As the keeper of my home, my family’s calendar and the family commitments, I realized there’s not an unspoken rule book that says all the Christmas parties and gatherings have to happen in December. If I can make small changes and make a month of celebrations and memories a little less hectic and chaotic for my family and myself, then why wouldn’t I? In the grand scheme of things, celebrating Christmas early might seem really minor, but when you look at the long list of tasks on any mother’s to-do list, even a minor change can make a huge difference. 

Admittedly, setting boundaries with family is extremely hard. There can be confrontational family members, passive aggression, emotional manipulation and guilt trips (just to name a few). But as I approach a near decade in parenting and marriage (and a new decade of “adulting,”) I’m slowly realizing that you really can’t make everyone happy, no matter how hard you try.
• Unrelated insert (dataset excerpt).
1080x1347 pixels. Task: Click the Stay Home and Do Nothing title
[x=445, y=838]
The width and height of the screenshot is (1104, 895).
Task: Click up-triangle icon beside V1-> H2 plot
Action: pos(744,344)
This doesn’t mean I’m going out of my way to cause drama, but it does mean I’m starting to be more firm about protecting my mental health and well-being, along with the well-being of my family. And it absolutely means that family members that want or expect to see us can compromise and meet us in the middle on some things.  

Related: I am Santa Claus, the elves and Christmas magic

For other families, setting boundaries during the holidays may look different than choosing to celebrate Christmas early. Instead of celebrating Christmas in November, maybe there’s other small changes you can make so that you are less stretched thin. Maybe ordering takeout instead of making a huge feast from scratch. Or setting a cap on Christmas gifts to help with the holiday budget. Or doing white elephant gifting instead. Maybe you decide not to do a family Christmas card this year.

The list of unspoken expectations and demands on mothers is long and even more demanding around the holidays. But mama, you don’t need to prove anything this holiday season. You show up for your kids, your family and your loved ones all year long in thousands of ways through many unseen gestures, actions and sacrifices.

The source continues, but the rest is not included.